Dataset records
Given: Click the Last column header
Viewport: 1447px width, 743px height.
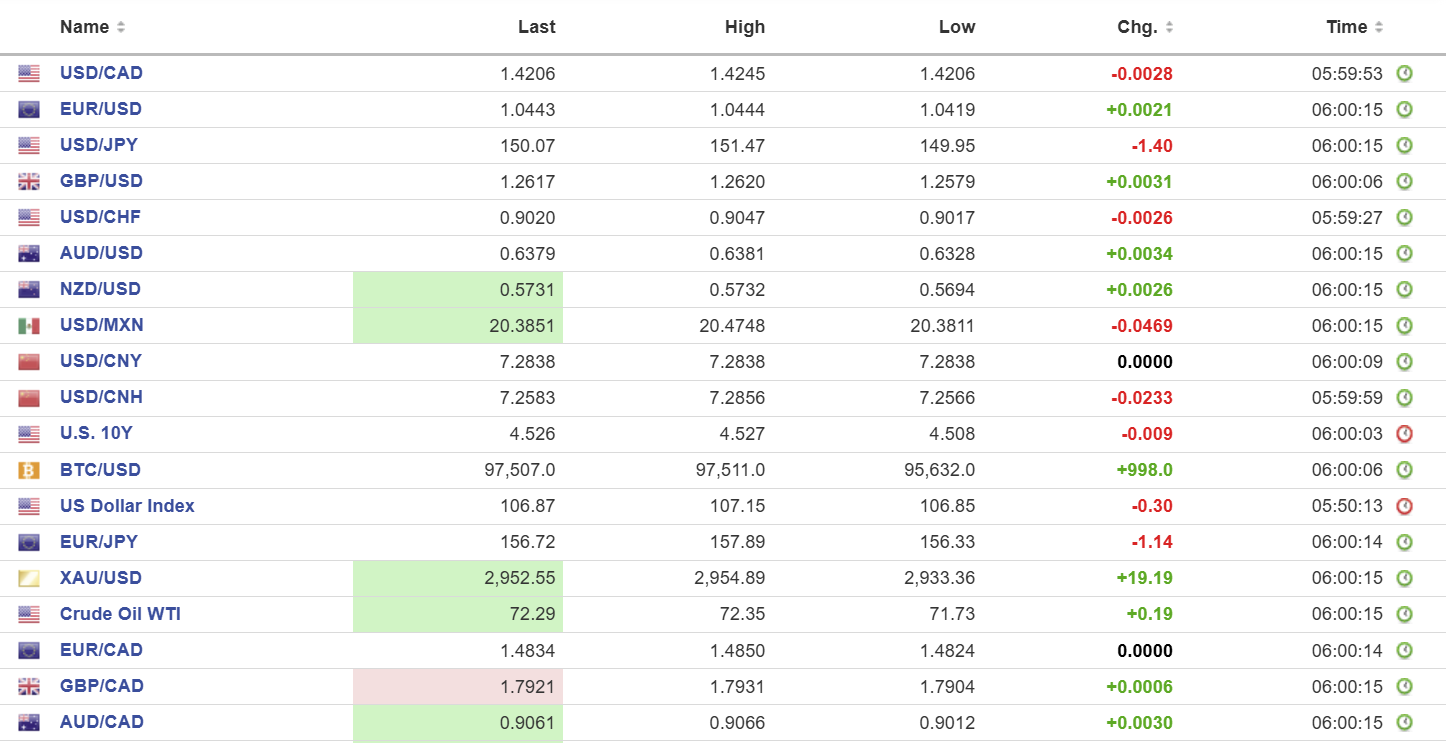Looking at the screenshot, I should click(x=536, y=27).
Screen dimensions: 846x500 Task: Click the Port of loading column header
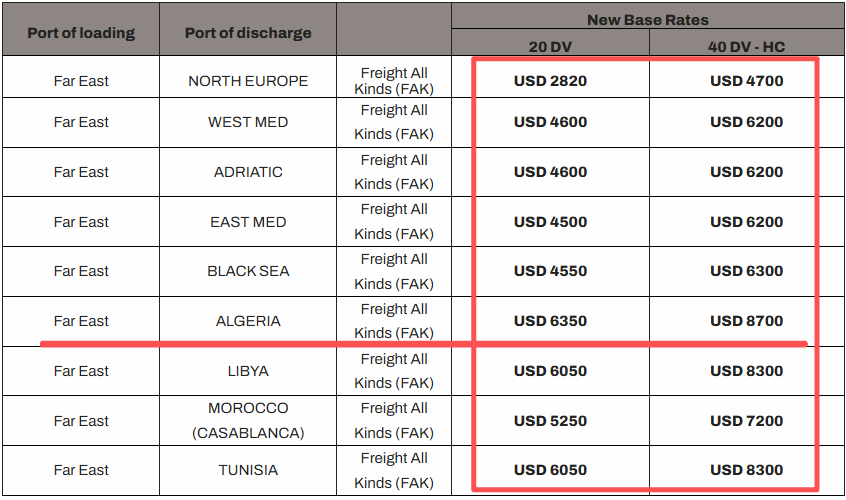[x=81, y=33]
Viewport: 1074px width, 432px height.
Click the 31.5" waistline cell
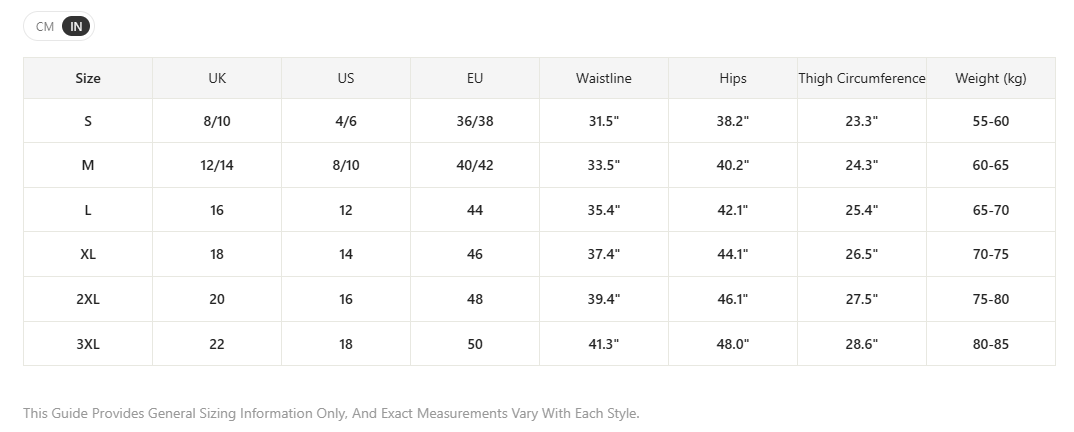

*BRIEF*
Repeat every record exactly, but not the pictures.

*SOLUTION TO THIS TASK*
Given: Click the Last column header
Viewport: 1447px width, 743px height.
Looking at the screenshot, I should click(x=536, y=27).
Screen dimensions: 846x500 Task: Click the Port of loading column header
[x=81, y=33]
Viewport: 1074px width, 432px height.
Click the 31.5" waistline cell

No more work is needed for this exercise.